## Your goal
Would you copy the data below word for word, starting with its very first line and going on through the line that contains "In order to click on the radio", including both of those lines?

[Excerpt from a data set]
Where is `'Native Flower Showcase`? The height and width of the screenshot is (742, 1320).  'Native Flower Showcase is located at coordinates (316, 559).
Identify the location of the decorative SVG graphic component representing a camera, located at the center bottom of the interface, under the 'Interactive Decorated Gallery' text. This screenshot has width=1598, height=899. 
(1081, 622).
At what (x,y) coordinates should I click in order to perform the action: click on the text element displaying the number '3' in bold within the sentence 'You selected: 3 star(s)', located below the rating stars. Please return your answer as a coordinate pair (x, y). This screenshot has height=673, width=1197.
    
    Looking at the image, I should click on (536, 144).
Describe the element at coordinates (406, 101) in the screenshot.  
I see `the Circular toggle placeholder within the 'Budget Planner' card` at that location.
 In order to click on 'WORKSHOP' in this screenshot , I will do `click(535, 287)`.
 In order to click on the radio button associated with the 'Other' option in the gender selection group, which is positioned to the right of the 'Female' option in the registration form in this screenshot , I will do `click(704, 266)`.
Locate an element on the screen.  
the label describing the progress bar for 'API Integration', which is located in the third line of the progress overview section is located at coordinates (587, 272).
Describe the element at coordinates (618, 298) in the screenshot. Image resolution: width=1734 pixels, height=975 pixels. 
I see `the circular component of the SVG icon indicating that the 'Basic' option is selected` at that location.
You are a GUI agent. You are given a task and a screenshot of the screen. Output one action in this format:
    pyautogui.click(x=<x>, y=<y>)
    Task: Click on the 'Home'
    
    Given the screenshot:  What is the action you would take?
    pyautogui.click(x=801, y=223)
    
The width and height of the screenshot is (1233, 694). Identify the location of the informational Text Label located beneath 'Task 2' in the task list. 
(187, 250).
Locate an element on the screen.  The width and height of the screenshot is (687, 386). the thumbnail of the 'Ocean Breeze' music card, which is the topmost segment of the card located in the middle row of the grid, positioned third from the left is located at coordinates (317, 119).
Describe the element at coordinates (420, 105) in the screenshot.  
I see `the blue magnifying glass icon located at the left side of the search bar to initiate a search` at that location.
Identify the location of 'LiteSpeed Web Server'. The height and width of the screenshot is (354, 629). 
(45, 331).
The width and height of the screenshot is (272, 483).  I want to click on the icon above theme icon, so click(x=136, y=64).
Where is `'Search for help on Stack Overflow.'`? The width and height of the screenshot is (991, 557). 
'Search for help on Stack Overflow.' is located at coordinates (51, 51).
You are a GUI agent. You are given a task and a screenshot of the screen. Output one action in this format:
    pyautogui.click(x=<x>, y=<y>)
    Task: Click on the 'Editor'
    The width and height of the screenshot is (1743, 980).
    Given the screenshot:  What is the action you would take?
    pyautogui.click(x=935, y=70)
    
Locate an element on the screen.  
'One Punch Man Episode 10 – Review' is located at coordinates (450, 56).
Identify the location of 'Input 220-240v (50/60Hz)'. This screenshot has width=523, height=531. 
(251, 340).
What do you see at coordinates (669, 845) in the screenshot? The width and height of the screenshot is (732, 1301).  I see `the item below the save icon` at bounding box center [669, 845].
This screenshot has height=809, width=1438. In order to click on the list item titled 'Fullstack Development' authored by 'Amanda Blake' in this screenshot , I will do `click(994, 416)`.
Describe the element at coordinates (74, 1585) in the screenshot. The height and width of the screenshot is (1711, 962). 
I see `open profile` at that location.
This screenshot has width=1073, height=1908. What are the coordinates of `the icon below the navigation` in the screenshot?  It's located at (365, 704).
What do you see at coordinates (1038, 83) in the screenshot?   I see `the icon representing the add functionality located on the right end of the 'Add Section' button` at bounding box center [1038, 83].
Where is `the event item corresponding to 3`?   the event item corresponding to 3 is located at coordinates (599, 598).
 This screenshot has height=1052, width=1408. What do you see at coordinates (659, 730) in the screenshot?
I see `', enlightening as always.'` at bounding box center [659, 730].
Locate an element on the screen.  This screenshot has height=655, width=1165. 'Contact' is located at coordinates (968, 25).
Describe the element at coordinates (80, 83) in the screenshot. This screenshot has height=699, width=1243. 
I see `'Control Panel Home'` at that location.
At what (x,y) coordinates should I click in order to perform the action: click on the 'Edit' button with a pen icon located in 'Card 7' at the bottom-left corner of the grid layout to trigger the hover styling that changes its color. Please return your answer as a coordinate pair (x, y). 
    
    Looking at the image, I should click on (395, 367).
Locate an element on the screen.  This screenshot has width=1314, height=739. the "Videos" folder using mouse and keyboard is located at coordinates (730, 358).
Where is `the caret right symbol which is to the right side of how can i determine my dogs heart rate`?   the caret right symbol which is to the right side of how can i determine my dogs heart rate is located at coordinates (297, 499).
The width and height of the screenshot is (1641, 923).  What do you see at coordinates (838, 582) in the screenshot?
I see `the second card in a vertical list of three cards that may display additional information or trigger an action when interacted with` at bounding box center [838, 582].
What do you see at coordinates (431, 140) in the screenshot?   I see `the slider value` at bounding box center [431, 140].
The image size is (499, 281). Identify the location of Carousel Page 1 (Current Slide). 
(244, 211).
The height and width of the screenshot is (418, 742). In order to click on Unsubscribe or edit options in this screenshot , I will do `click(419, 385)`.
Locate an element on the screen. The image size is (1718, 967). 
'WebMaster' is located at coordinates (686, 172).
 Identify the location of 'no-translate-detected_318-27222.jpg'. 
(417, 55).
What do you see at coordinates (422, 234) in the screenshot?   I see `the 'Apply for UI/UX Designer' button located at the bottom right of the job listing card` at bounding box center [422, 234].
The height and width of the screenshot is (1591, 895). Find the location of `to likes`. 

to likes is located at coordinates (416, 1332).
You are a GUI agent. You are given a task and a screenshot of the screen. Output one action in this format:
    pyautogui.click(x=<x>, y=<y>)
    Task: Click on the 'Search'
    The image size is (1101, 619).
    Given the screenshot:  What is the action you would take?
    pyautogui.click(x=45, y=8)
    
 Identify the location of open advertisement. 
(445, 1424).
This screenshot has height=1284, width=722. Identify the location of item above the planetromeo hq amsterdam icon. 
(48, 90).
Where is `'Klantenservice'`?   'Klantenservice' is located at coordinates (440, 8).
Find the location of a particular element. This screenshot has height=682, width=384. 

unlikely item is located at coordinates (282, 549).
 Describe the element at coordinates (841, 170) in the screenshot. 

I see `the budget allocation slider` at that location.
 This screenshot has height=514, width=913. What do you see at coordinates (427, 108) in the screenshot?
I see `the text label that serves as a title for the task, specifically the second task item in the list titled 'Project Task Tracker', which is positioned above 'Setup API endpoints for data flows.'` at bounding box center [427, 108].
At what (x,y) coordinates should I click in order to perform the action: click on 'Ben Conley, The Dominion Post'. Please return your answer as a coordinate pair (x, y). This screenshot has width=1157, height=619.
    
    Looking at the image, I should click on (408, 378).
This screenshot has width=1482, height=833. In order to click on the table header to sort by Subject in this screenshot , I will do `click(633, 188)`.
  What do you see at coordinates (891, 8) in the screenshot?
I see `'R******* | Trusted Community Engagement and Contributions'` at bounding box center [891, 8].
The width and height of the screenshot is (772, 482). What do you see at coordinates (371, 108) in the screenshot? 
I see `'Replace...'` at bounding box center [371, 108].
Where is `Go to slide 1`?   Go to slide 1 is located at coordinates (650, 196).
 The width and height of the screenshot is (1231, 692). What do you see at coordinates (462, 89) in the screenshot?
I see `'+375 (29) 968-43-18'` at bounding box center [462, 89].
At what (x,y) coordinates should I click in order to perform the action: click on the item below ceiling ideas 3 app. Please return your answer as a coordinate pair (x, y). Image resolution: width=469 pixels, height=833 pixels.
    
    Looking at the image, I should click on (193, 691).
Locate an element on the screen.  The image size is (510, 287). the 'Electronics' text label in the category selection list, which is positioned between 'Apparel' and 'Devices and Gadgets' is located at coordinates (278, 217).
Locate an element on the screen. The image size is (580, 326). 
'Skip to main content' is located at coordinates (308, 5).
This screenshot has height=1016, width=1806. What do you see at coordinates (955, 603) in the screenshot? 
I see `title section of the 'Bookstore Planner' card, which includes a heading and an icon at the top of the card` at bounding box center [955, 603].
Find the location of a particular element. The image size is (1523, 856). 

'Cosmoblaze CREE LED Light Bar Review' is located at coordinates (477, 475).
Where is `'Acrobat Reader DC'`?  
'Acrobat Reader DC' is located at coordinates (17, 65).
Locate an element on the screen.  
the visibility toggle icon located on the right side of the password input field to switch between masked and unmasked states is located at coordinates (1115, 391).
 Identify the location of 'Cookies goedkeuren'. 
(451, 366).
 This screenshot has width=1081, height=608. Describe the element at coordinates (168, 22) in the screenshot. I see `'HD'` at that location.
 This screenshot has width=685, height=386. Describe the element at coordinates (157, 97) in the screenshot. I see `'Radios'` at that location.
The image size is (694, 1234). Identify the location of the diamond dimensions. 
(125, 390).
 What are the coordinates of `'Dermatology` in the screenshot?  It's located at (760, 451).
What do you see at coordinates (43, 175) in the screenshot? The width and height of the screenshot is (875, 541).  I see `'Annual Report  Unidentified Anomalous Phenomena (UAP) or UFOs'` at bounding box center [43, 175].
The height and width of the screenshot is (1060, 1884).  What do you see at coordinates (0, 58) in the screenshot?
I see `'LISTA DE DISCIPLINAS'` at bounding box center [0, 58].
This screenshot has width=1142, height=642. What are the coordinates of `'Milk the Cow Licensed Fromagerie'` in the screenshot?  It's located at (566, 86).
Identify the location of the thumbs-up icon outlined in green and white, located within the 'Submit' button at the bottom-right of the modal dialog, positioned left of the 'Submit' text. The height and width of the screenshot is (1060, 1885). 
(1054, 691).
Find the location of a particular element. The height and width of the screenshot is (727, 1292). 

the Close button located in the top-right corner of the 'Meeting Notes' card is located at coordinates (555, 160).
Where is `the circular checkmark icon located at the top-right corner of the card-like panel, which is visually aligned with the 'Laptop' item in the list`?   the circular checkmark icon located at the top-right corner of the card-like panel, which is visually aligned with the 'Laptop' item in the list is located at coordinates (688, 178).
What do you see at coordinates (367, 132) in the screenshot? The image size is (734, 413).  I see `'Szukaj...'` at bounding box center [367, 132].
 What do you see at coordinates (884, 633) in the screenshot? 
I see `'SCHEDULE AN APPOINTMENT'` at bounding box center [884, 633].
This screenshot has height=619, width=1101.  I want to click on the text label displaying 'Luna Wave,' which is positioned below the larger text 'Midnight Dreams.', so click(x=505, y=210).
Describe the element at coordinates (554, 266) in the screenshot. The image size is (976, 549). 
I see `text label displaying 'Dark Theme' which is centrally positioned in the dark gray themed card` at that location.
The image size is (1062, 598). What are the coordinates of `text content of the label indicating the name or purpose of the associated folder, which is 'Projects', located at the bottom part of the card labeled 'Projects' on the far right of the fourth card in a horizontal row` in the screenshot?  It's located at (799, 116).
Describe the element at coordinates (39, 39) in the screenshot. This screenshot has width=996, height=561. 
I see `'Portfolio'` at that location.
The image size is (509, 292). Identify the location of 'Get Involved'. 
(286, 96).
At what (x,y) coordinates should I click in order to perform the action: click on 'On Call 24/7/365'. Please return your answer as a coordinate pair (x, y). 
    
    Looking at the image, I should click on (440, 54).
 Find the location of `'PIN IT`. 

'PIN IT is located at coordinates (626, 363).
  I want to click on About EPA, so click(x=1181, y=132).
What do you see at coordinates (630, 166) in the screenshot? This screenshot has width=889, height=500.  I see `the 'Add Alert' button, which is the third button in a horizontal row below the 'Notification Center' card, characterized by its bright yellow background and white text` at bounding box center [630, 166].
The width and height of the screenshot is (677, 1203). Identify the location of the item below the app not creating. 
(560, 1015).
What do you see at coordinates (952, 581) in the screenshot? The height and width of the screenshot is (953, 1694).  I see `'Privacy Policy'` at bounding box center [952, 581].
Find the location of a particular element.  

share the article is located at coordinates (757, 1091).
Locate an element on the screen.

## Expected answer
Where is `'Native Flower Showcase`? The height and width of the screenshot is (742, 1320).  'Native Flower Showcase is located at coordinates (316, 559).
Identify the location of the decorative SVG graphic component representing a camera, located at the center bottom of the interface, under the 'Interactive Decorated Gallery' text. This screenshot has width=1598, height=899. 
(1081, 622).
At what (x,y) coordinates should I click in order to perform the action: click on the text element displaying the number '3' in bold within the sentence 'You selected: 3 star(s)', located below the rating stars. Please return your answer as a coordinate pair (x, y). This screenshot has height=673, width=1197.
    
    Looking at the image, I should click on (536, 144).
Describe the element at coordinates (406, 101) in the screenshot.  
I see `the Circular toggle placeholder within the 'Budget Planner' card` at that location.
 In order to click on 'WORKSHOP' in this screenshot , I will do `click(535, 287)`.
 In order to click on the radio button associated with the 'Other' option in the gender selection group, which is positioned to the right of the 'Female' option in the registration form in this screenshot , I will do `click(704, 266)`.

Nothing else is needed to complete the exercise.